Left Neglected
- First edition
- Author: Lisa Genova
- Language: English
- Genre: Fiction
- Published: 2011 by Gallery Books
- Publication place: United States
- Media type: Print
- Pages: 327 pp
- ISBN: 978-1-4391-6463-1
- OCLC: 555641633
- Dewey Decimal: 813.6
- LC Class: PS3607.E55

= Left Neglected =

2011 novel by Lisa Genova

Left Neglected is a 2011 novel by Lisa Genova, a neuroscientist. It is the author's second novel.

Heller McAlpin of the San Francisco Chronicle stated that Left Neglected "is about tending to neglected areas and healing rifts - familial and emotional as well as neurological."

==Story==
The novel focuses on 37-year-old Sarah Nickerson who gets into a car accident and receives left neglect, a condition which results from damage to the right hemisphere of the brain. The first quarter of the novel occurs before the brain damage, while the remainder takes place after the brain damage. Prior to the accident Sarah has a busy work and personal life, and this portion of the novel documents her daily routine. Later, Sarah gets into an accident while looking through the contacts on her cell phone while driving. After the accident she learns to live with her condition. Sarah realizes she had previously neglected aspects of her life, and she tries to pay greater attention to them, hence the double meaning of the book's title, "left neglected". Sarah asks her husband to quit his job and the two move to a weekend house in Vermont while navigating their new lifestyle and careers.

Craig Wilson of the USA Today characterized the ending as "a bit of a happy ending, or at least a things-are-getting-better ending."

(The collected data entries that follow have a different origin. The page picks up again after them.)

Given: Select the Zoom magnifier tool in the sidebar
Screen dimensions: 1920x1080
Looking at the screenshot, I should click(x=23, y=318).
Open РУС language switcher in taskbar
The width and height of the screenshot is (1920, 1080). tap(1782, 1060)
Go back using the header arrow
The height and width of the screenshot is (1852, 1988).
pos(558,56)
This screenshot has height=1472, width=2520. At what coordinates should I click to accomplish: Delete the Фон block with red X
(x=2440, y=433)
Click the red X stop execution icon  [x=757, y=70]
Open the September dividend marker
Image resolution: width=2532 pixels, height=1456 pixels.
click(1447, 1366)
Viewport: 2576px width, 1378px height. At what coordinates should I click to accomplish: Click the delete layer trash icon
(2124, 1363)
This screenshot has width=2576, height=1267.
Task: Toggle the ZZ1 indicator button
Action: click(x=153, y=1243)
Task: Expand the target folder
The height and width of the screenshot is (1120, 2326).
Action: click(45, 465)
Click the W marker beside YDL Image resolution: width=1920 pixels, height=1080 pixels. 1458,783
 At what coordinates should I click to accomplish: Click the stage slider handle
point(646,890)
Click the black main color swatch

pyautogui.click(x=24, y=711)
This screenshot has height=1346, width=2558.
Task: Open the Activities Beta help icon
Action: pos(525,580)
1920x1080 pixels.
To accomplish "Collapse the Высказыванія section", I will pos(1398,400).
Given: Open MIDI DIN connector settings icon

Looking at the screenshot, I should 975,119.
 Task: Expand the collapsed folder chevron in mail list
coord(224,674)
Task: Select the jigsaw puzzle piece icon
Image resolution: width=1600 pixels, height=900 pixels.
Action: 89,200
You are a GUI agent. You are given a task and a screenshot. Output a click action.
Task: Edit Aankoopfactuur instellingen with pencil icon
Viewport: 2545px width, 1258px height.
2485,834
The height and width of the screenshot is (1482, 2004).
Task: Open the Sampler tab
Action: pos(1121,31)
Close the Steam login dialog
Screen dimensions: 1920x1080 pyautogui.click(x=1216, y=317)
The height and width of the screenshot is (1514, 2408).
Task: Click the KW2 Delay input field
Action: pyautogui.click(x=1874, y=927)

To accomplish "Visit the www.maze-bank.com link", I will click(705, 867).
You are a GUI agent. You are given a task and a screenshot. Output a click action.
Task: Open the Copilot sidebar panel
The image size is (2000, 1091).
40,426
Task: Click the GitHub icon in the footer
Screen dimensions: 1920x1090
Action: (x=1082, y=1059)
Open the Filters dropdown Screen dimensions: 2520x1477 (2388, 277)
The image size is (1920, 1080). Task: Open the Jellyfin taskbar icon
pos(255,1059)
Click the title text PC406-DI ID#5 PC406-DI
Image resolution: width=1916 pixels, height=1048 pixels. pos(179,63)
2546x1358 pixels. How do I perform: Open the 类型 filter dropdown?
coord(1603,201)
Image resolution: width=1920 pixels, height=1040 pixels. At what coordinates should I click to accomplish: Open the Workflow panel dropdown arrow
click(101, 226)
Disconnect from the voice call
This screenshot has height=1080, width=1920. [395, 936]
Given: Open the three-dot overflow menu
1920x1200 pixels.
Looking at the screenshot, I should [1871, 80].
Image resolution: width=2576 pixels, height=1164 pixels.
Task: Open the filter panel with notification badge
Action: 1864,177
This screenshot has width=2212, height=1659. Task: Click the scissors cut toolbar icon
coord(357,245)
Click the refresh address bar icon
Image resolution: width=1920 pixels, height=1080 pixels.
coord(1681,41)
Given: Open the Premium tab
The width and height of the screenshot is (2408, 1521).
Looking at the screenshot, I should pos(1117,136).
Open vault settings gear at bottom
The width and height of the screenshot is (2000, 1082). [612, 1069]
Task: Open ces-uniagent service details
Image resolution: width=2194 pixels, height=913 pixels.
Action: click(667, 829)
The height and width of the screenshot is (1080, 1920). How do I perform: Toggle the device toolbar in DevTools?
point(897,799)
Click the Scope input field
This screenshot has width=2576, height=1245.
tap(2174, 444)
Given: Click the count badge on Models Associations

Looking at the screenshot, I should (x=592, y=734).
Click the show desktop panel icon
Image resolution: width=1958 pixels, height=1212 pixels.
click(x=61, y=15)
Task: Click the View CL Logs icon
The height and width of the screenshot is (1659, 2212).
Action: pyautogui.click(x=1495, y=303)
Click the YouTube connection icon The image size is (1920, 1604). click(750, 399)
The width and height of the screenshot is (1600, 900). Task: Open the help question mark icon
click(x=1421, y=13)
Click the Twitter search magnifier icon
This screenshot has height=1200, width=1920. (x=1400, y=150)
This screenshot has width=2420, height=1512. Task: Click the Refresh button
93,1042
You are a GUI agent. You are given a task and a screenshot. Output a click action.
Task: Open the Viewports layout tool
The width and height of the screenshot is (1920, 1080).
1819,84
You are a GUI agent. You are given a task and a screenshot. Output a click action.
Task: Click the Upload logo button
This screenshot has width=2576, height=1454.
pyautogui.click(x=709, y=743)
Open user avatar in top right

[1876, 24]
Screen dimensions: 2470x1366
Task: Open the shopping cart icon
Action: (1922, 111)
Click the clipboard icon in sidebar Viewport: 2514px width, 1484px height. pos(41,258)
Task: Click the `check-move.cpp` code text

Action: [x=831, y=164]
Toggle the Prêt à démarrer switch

The novel criticizes consumerism in the suburban lifestyle and the overwork that is often necessary to get the consumerism, since they result in neglect in personal life.

==Characters==
- Sarah Nickerson - The main character and a resident of Welmont, a fictional Boston suburb
- Bob Nickerson - Sarah's husband, Bob works at a startup company
- Charlie Nickerson - Sarah's seven-year-old son
- Lucy Nickerson - Sarah's five/six-year-old daughter
- Linus Nickerson - Sarah's nine-month-old baby
- Sarah's mother - Sarah is estranged from her mother prior to the accident, and she believed her mother had neglected her after the death of Sarah's brother Nate. After the accident Sarah's mother comes to take care of her and lives with her.

==Reception==
Jessica Treadway of The Boston Globe wrote that Left Neglected "is a novel worth reading for the way it informs a little-known medical condition, as well as the engaging story of a character who transcends what could have been a tragedy to find a fresh appreciation for life." Treadway argued that some elements of the plot may be, for certain readers, "a bit too neat."

Carla Lucchetta of The Globe and Mail concluded that Genova successfully depicted left side neglect. Lucchetta wrote that the story has some clichés and that it lacked the "vital and immediate" feeling in Still Alice.

Heller McAlpin wrote that the story is "engaging, sympathetic - if not particularly subtle".

USA Today's Craig Wilson argued that "This is a well-told tale from a keen medical mind."

Publishers Weekly stated that compared to Still Alice, Left Neglected is more accessible.